Copy the lines of the material word for word, starting at the line containing "speed axis label" and ending at the line containing "Action: coord(39,806)". Leave the pictures out.

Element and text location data
□ □ □ □ □

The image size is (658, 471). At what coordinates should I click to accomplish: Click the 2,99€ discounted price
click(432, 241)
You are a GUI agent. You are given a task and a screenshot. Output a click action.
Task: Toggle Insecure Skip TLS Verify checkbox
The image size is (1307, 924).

□ □ □ □ □

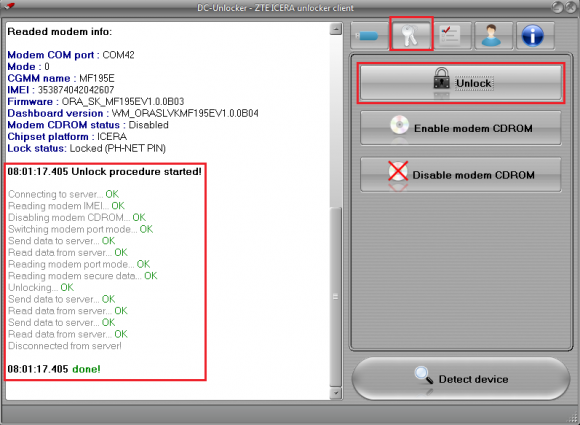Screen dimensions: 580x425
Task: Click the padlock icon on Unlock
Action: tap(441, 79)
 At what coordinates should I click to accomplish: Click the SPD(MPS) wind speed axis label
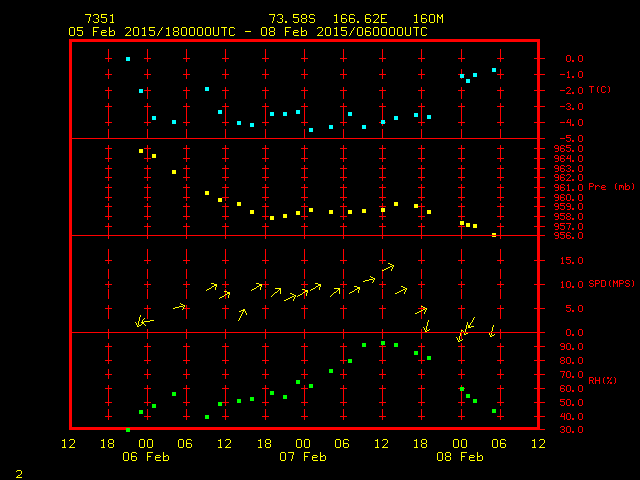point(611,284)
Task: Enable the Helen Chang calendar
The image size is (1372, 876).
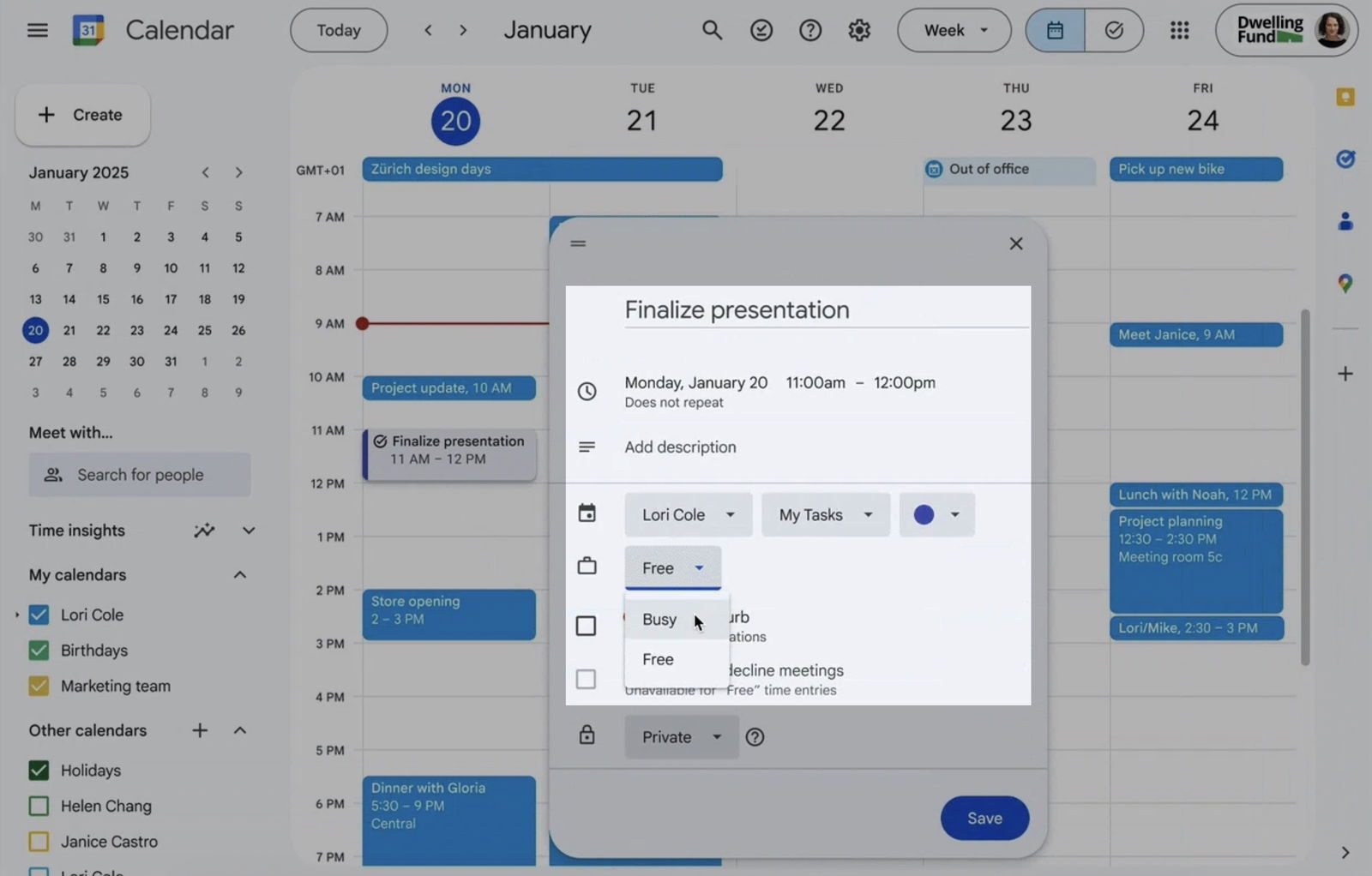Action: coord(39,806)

□ □ □ □ □

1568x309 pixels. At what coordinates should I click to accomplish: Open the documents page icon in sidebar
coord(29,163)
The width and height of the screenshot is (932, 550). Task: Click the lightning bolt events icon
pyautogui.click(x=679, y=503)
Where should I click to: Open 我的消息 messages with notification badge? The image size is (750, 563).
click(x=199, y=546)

□ □ □ □ □

Solution to this task>
 At what coordinates should I click to accomplish: Click the SPD(MPS) wind speed axis label
point(611,284)
Task: Enable the Helen Chang calendar
The image size is (1372, 876).
Action: coord(39,806)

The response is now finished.